- **What the task requires**
Output the part of the material that starts at the line containing "Click the Info menu entry" and continues to the end of the material as a JSON list of strings, with one string for each line and blank lines omitted.

Start of Exercise data

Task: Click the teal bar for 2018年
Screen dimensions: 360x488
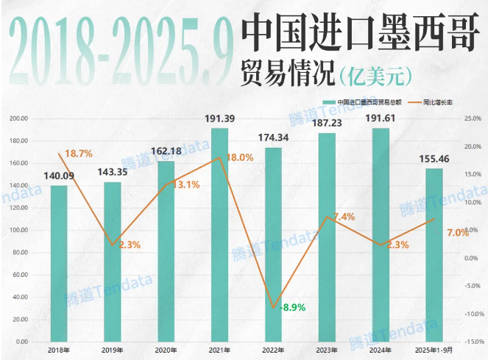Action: [x=59, y=264]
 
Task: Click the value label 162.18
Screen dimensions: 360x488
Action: [x=166, y=151]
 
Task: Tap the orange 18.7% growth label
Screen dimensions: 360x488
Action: [x=78, y=154]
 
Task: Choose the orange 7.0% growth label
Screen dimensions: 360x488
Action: [x=457, y=233]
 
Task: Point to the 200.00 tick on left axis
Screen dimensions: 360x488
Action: [x=19, y=119]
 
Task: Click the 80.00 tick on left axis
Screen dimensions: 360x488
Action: [x=21, y=253]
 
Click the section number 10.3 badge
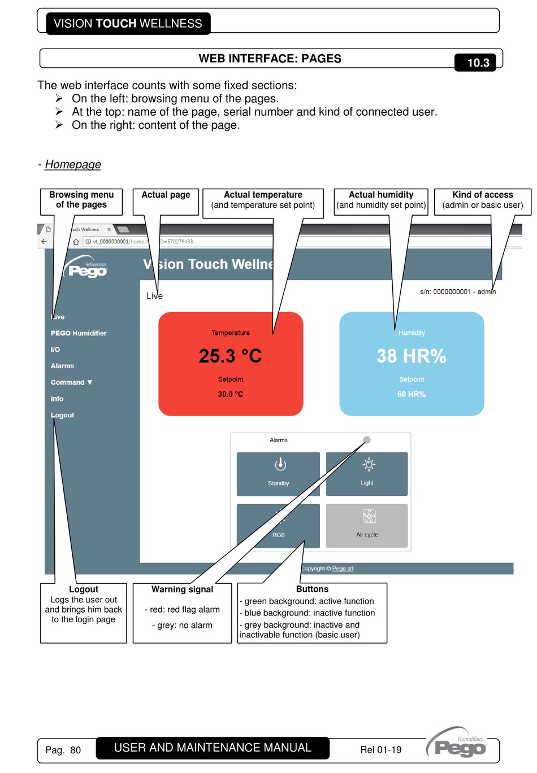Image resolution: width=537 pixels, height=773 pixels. [x=478, y=63]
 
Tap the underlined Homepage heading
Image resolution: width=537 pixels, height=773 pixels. [x=73, y=164]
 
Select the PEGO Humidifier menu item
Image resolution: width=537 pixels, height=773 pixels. [x=79, y=333]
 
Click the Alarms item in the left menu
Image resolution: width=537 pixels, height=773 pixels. [x=62, y=366]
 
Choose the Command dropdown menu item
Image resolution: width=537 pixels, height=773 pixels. [x=71, y=382]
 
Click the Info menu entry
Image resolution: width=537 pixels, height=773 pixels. [x=57, y=399]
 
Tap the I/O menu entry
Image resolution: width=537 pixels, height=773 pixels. [x=55, y=350]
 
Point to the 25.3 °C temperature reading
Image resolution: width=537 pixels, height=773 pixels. [x=230, y=356]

End of Exercise data

- **Reply to the task**
[
  "Click the Info menu entry",
  "Image resolution: width=537 pixels, height=773 pixels. [x=57, y=399]",
  "Tap the I/O menu entry",
  "Image resolution: width=537 pixels, height=773 pixels. [x=55, y=350]",
  "Point to the 25.3 °C temperature reading",
  "Image resolution: width=537 pixels, height=773 pixels. [x=230, y=356]"
]